Rather than just expressing the difference in bytes, this can also be viewed by the factor of duplication (i.e. the amount of times a transaction is received by a node)
Version | v0 | v1 | v2 (CAT) | v2 (CAT2) |
---|---|---|---|---|
Duplication | 17.61x | 17.21x | 1.75x | 1.85x |
This, of course, comes at the cost of additional message overhead and there comes a point where the transactions are small enough that the reduction in duplication doesn't outweigh the extra state messages.
- Reduction in network bandwidth.
- Cross compatible and therefore easily reversible.
- Extra network round trip when not directly receiving a transaction.
- Greater complexity than a simple flooding mechanism.
- Allows for compact blocks to be implemented as it depends on the push pull functionality.
This section describes further work that may be subsequently undertaken in this area.
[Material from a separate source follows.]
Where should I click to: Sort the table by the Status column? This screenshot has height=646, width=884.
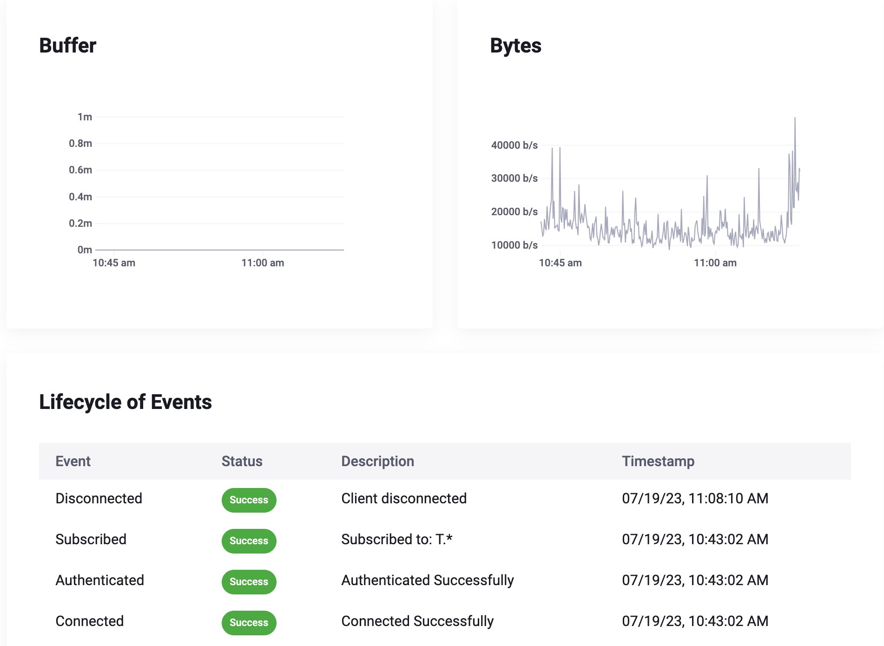[x=241, y=461]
The first is transaction bundling. If a node is subject to a lot of transactions from clients, instead of sending them off immediately one-by-one, it may wait for a fixed period (~100ms) and bundle them all together. The set of transactions can now be represented as a single key. This increases the content to key ratio and thus improves the performance of the protocol.
An area of further exploration is the concept of neighborhoods. Variations of this idea are present in both GossipSub and Solana's Turbine. The concept entails shaping the network typology into many neighborhoods or sections where a node can be seen as strongly connected to nodes in their neighbourhood and weakly connected to peers in other neighborhoods. The idea behind a more structured topology is to make the broadcasting more directed.
Outside of protocol development, work can be done to more accurately measure the performance. Both protocols managed to sustain 15 second block times with mostly full blocks i.e. same output throughput. This indicates that the network was being artificially constrained. Either of these constraints need to be lifted (ideally max square size) so we are able to measure the underlying network speed.